Carlos describes two impactful work experiences in his own life: first, as a child, going to work in a grocery store in Puerto Rico with a family member, and then later in college as an “apprentice” for a small business owner. One observation I had from our conversation, as well as my own life and the guests on Wayfinders thus far, was that these early and impactful experiences weren’t “shiny” corporate internships. In fact, Carlos emphasizes that not every student needs a highly curated experience like that to launch a successful career.
The problem is that most students don't have that repository. And we have made it worse by treating the corporate internship as the gold standard of work-based learning — the thing worth waiting for, the thing worth curating, the thing we measure our programs by. In doing so, we have quietly communicated to students that the experiences available to them in their own communities don't quite count.

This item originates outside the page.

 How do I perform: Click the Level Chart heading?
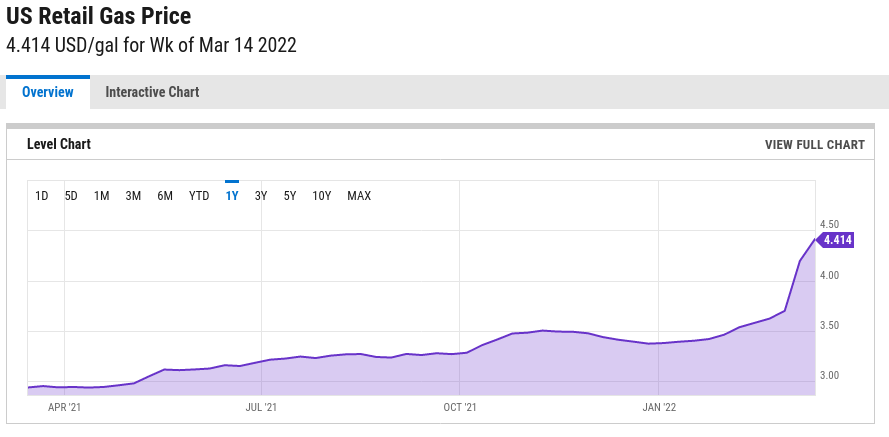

Instead, young people need experiences and then the opportunity to make meaning from them. Then, they can ladder up to (rewind: zig zag their way to) their next career step. Carlos advises work-based learning leaders today to look to the experiences available for students in their own communities, and helping students make meaning from the opportunities they have available to them.
The privilege of purpose
Carlos shared a reflection on purpose that has really stuck with me. For so many of America’s students, work isn't initially about fulfillment. It's about getting out of the house, paying bills, meeting a basic need. Maslow before actualization, as Carlos put it.
This doesn't mean we abandon the longer arc or pathway work. It means we're honest that the path to thriving at work is built through experience, not through choosing correctly at the beginning, and every job can teach us something. The goal isn't to find the right fit on the first try — it's to accumulate enough experience that the next decision is more informed than the last.
That reframe matters for how we design programs. If we're waiting to place students until we have something prestigious enough to offer, we're waiting too long and asking the wrong question. The right question is: what's accessible right now, and how do we help students learn from it?
Carlos’ first experience
Carlos’s first experience with work was accompanying his uncle to work in a grocery store. He remembers being nervous the first few times, watching his uncle get ready in the mornings and going to the mirror himself: I feel like I'm going to work too. He remembers noticing that charm and humor seemed to matter in building rapport with customers, and how he built confidence over multiple days of work.
What stayed with him, he says, wasn't the job. It was the feeling of belonging — of showing up somewhere that wasn't school or family and earning a place in it. "There's something to be said about getting over that hump of feeling like you belong, regardless of the role."
The questions this conversation brought up for me: how can we help our students make meaning and find belonging in the work that is available to them, while simultaneously plugging into local communities and opportunities to expand their experience set? How can we ensure students are equipped with enough experiences to make excellent decisions for themselves and for their families, and be wary of not undervaluing the types of work that so many of our students do already?